In a world where sustainability has taken center stage, organizations are no longer on a relentless pursuit to align their strategies with Environmental, Social, and Governance (ESG) principles, they are also required to disclose information about the impact of their activities on the environment and people. As organizations strive to accelerate their sustainable transformation in line with these reporting requirements, the compass guiding their journey is the robust foundation of data governance and management.

Navigating the ESG seas

New reporting requirements are popping up like waves on the horizon and the reporting spectrum varies for each regulator and stakeholder. Organizations embarking on the sustainability reporting journey find themselves navigating a sea of regulations and reporting standards. For example, the EU Taxonomy determines whether business operations and activities are effectively sustainable and beneficial for the environment. Its classification system is in line with the Corporate Sustainability Reporting Directive (CSRD), which ensures the transparency and reliability of ESG information and makes sure the information is consistent and comparable, enabling stakeholders to make informed decisions. As you navigate these and other standards, remember they all serve the same purpose: a more sustainable future! 

Turbulent waters

Today, organizations are on a quest to build a sustainable future, investing time, resources, and energy into various sustainability measures. However, a silent enemy – data inefficiency – threatens to drain their sustainability reporting teams’ energy and divert focus. Reporting on ESG is hard because the information required by these ESG regulations isn't always readily available within the company and new data about environmental, social, and governance topics needs to be collected from a wide variety of internal and external data sources. This complexity, combined with the ever-evolving reporting standards for ESG, can turn into a fog that leads to misinterpretations errors and delays, making it impossible for a sustainability reporting team to navigate on its own. 

Lighthouse in the fog

Luckily, proper data governance and management will help guide your ship through this fog, paving the way for reliable and impactful ESG reporting. Let’s have a look at the following example of an energy company, observing how it navigates the challenges that the ESG landscape must undergo.

The energy company is required to disclose information on Scope 1 greenhouse gas (GHG) emissions (ESRS E1 Climate Change, Disclosure Requirement E1-7). This company, armed with robust systems for energy monitoring and emission tracking, is well-positioned for carbon accounting. There is a dedicated team in place, armed with the right tools and skills for managing the data and ensuring its quality. Ownership is clear: experts from the business make sure the necessary information is provided in time toward the sustainability reporting team. Accurate and transparent reporting on Scope 1 GHG emissions? Check!
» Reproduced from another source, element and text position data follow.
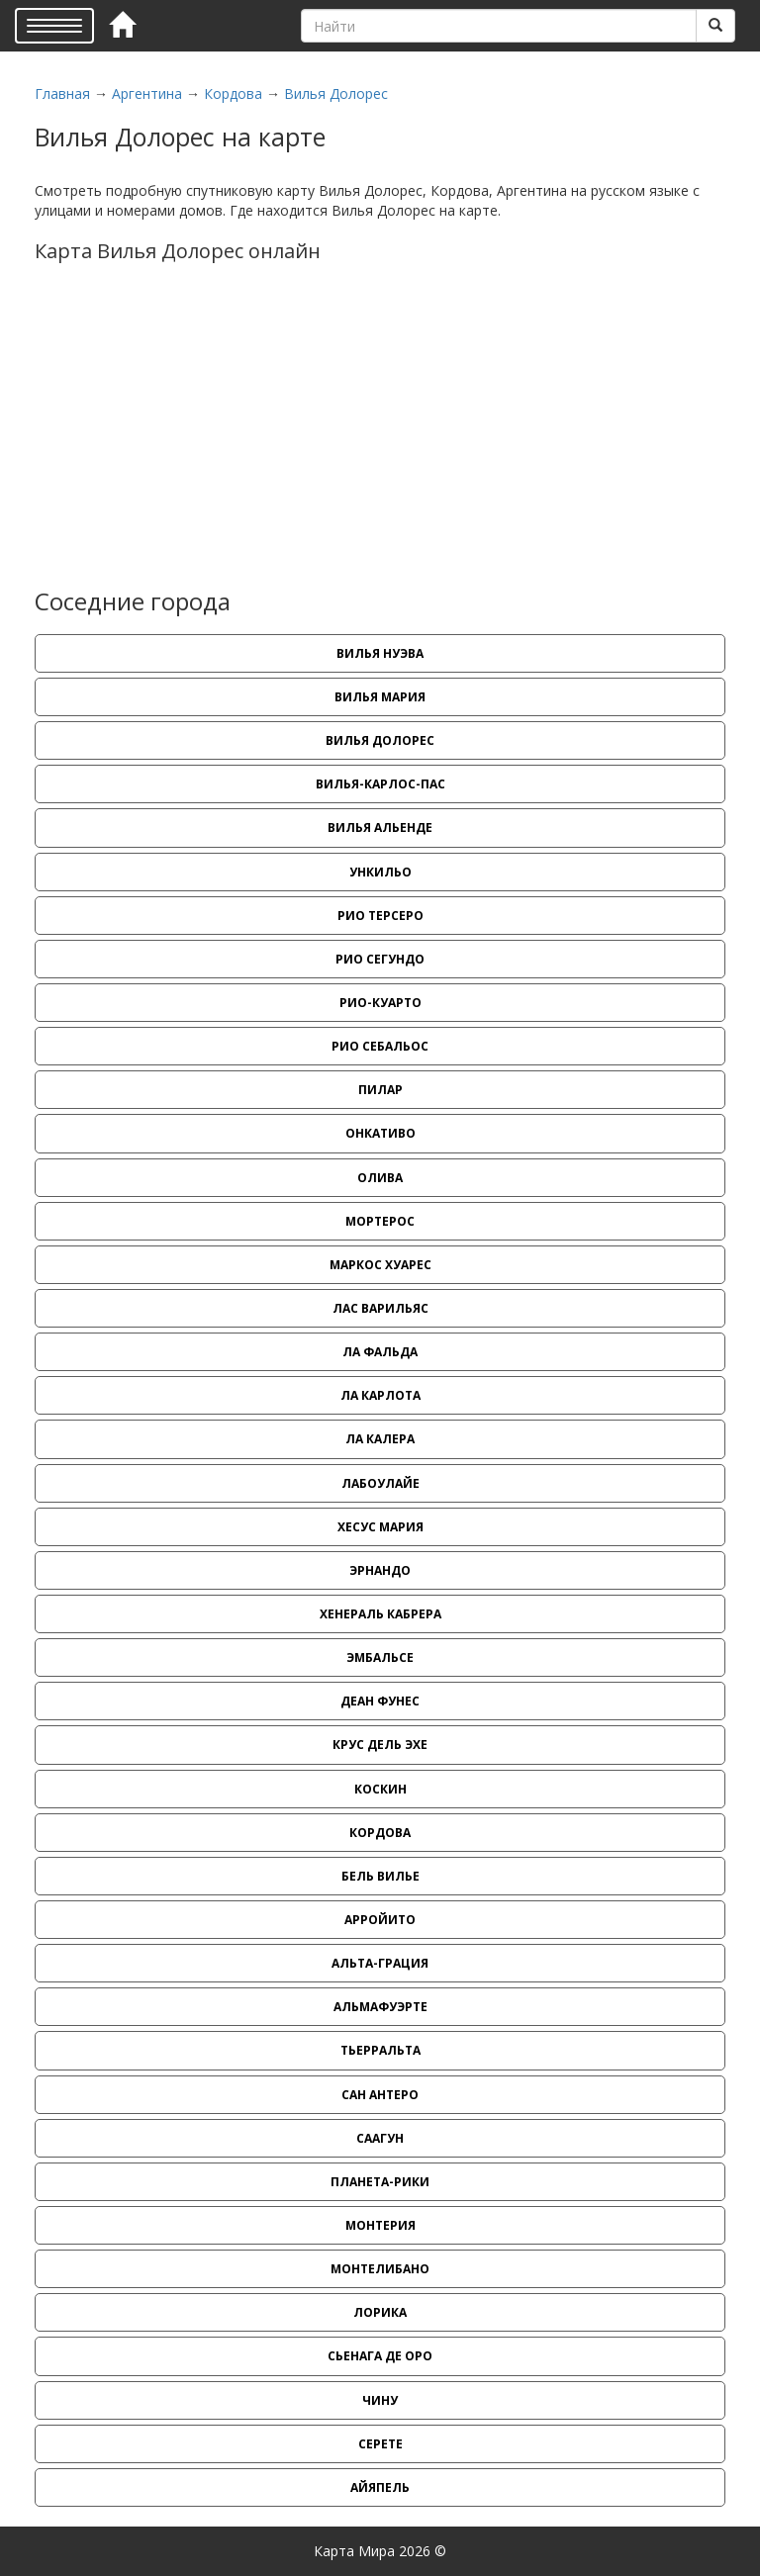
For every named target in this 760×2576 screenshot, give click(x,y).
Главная (62, 93)
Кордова (233, 93)
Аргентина (147, 93)
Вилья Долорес (336, 93)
Imagine that same energy company having to disclose information on business conduct, more precisely providing the total number and nature of confirmed incidents of corruption or bribery (ESRS G2 Business Conduct, Disclosure Requirement G2-3). Even if they already have a whistleblowing procedure in place, there is no dedicated tool. A bunch of e-mails, PDF files, and best case, Excel files are scattered throughout inboxes and network drives. Speaking of sustainability: how on earth will the sustainability reporting team make the reporting itself sustainable? Unlike the mature carbon accounting process, this is uncharted territory.

This difference in maturity within an organization regarding the reporting topics creates complexity and is difficult to deal with. Regardless of the maturity, for every aspect of ESG reporting it is important that clear roles and responsibilities are defined. Where the disclosing of information and ESG reporting itself is the responsibility of the sustainability reporting team, ownership of the underlying data elements lies within the business. Organizations should have a clear approach or process for every reporting requirement on how the necessary data is going to be collected and how its quality will be ensured, which will often require involved employees to follow education programs and training to learn about less familiar topics.  

Sailing forward – Benefits await

As the landscape evolves, data governance and management offer a steady compass, pointing the way to a more sustainable, transparent, and responsible tomorrow.

Organizations can navigate this evolving landscape by:

  1. Determining the relevant regulations
  2. Gauging the overall data and reporting maturity
  3. Aligning ESG reporting practices with generic best practices

By implementing data governance and management, ESG (reporting) efforts can be easily rerouted in response to new regulations, ensuring sustainability reporting itself becomes sustainable!